■ **PASSAGE TO READ**
== Segment start ==

A toxicology journal has retracted a 16-year-old study linking hepatitis B vaccines to autism in children following an independent statistical review that found a half-dozen concerns with the study’s methodology.
Using data from the National Health Interview Survey, the authors claimed boys vaccinated in their first month of life had “threefold greater odds for autism diagnosis” than those vaccinated later or not at all.
The study was included in a rapid systematic review of hep B vaccine studies presented by John Su, director of the Immunization Safety Office for the Centers for Disease Control and Prevention, at the Sept. 18 meeting of the Advisory Committee on Immunization Practices. It resurfaced in a presentation at the Dec. 4 ACIP meeting, just before the committee’s decision to no longer recommend that infants receive the hep B vaccine at birth if the mother tests negative for the virus.
Melody Goodman, the dean for the School of Global Public Health at New York University, is one of the study’s two authors. Lead author Carolyn Gallagher was a Ph.D. candidate at Stony Brook University at the time of the study and is now an instructor in the university’s Department of Family, Population and Preventive Medicine in New York.
According to the May 21 retraction notice in the Journal of Toxicology and Environmental Health, Part A, the paper was retracted due to “fundamental methodological flaws,” including a “critically small” number of autism cases — 31 — and an “overstated conclusion that inappropriately suggests causality.” The notice also states neither author agreed with the retraction, the first for both researchers.
Goodman told Retraction Watch she and Gallagher “stand behind the study’s methodology,” and said “many of the recent criticisms of the paper are consistent with what we recognized and noted at the time.”

== Segment end ==

■ **EXERCISE REQUIREMENTS**
**A.** Answer these questions from the passage on the retracted hepatitis B vaccine study, each on its own line.
(i) Which survey supplied the data used in the study?
(ii) How many autism cases did the study include, according to the retraction notice?
(iii) In which department at Stony Brook University does Carolyn Gallagher now teach?
**B.** Extend the passage on the retracted hepatitis B vaccine study, picking up after its final sentence.

■ **STUDY MATERIAL**
== Segment start ==

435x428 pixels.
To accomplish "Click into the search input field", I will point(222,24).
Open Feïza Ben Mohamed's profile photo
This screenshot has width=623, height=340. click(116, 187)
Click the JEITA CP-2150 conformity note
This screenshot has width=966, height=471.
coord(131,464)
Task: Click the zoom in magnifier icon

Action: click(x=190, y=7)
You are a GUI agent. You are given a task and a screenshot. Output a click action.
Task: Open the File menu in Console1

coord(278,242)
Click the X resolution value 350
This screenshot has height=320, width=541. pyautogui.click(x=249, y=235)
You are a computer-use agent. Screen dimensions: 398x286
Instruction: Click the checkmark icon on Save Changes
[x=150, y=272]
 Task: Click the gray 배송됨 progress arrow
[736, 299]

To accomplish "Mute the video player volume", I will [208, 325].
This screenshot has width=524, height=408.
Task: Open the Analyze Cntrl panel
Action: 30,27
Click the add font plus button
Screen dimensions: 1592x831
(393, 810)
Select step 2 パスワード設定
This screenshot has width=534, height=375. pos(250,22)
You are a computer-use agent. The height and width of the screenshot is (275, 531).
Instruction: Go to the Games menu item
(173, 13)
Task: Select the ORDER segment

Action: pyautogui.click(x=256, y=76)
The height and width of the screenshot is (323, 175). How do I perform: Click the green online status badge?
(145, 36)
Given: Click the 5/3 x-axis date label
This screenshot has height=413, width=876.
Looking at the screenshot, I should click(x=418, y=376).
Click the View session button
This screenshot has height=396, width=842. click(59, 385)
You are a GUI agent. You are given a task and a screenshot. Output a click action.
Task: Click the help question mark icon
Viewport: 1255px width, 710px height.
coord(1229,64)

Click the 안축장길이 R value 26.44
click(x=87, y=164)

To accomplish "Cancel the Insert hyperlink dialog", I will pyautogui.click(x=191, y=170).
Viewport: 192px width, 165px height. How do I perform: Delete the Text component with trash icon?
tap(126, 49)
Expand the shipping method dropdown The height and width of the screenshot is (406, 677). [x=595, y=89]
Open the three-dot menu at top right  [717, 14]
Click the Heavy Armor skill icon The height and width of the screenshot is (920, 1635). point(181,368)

== Segment end ==

■ **SET OF ANSWERS**
**A.**
(i) The National Health Interview Survey.
(ii) 31.
(iii) The Department of Family, Population and Preventive Medicine.

**B.**
“The paper was never meant to stand alone as the final word on this issue, which is precisely why we called for larger, stronger studies to evaluate this topic — and which other researchers have subsequently done,” she said.
The paper has been cited 50 times, according to Clarivate’s Web of Science, including in four papers by Mark and David Geier, the father-son duo known for promoting discredited claims that vaccines cause autism. David Geier was hired last year by U.S. Secretary of Health and Human Services Robert F. Kennedy Jr. (Mark Geier died last year.)
According to emails we have seen, the journal initiated an investigation into the study after a sleuth, cyber security expert Adam Capps, flagged several issues with the paper on PubPeer in June 2024, including those mentioned in the retraction notice. The same month, Capps also sent his concerns to the journal.
A spokesperson for Taylor & Francis, which publishes the journal, told us they are investigating a 2008 study in Toxicology and Environmental Chemistry by the same authors. The study found boys vaccinated with the triple series hep B vaccine “during the time period in which vaccines were manufactured with thimerosal [a preservative in some vaccines], were more susceptible to developmental disability than were unvaccinated boys.”